Her birthday is approaching and it is such a personal milestone. Sure I can, and probably will send an ecard, just for the reasons I stated above. It just doesn’t seem like enough of an acknowledgement though for a person who is special in my life. A gift is out because I am still doing that crazy dance between love, lust and friendship. Hell, I could never choose a gift for her anyway. I agonize over what hug to send her on Facebook. I don’t like to send her anything with a heart in it because part of me really wants to send her anything with a heart in it.
So I am sending her the only gift I have to offer. These are my words telling her how much she has changed my life.
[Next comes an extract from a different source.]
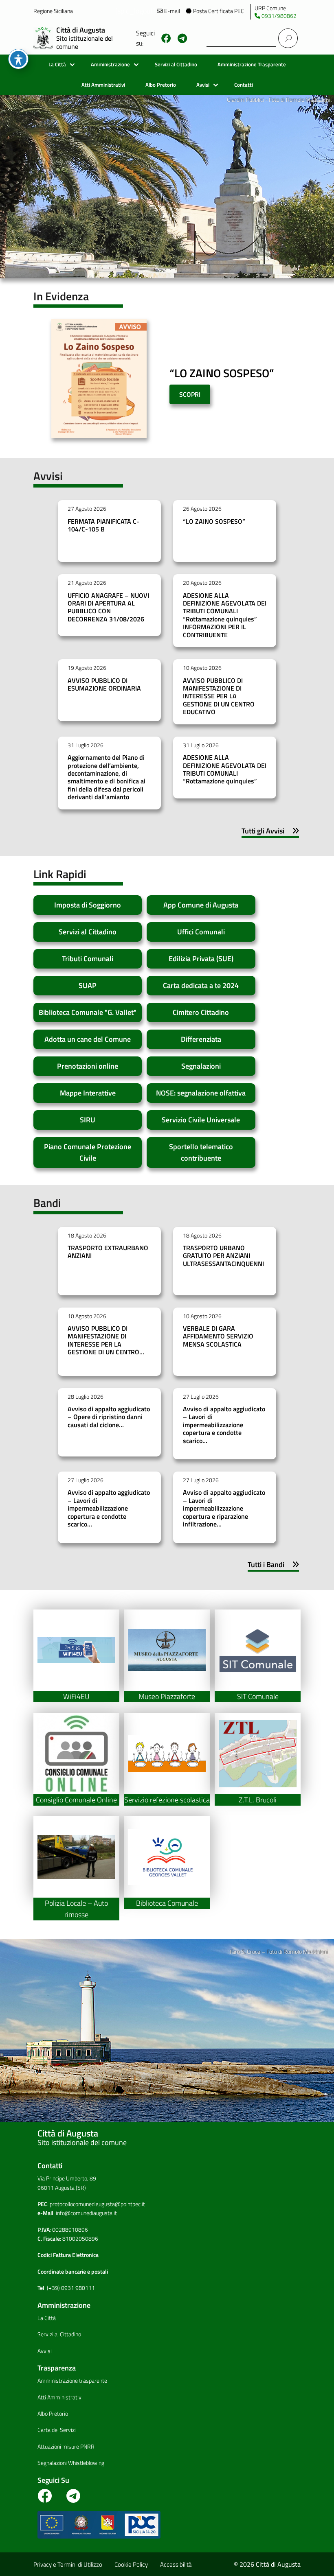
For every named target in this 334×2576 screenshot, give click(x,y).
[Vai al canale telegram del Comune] (73, 2499)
You were the first person who ever took the time to find the person I am under the surface. You know every secret of my heart. You know my motivations and intents. You have gazed upon my soul without judgment. You kept it a two way street. You trusted me enough to allow me access to the inner workings and desires that make you the person that you are. I hope you understand how much you changed my life by doing this.
You gave me the courage to openly share who I am without fear of judgment. I know that whatever anyone else may think of me, there is at least one person who accepts the person that I am. I wouldn’t be pursuing my dream of being a writer without that gift. By trusting me enough to share yourself with me you gave me the desire to be honorable to that trust. Honor is a trait I highly value. Thank you for showing me a path that leads to me being a more honorable man.
I know right now we are in the middle of an awkward transition. Ok, my side of the street, at times our relationship feels awkward to me. But I do have a birthday gift for you. I want you to know the positive impact you made on my life by just being you. I also have a birthday wish for you. I hope the coming year brings you the vistas you see in your inner mind when at moments of peace. Happy Birthday Karen.
I have one more wish but this is a selfish one for me. I wish this time next year sees us as BFF’s.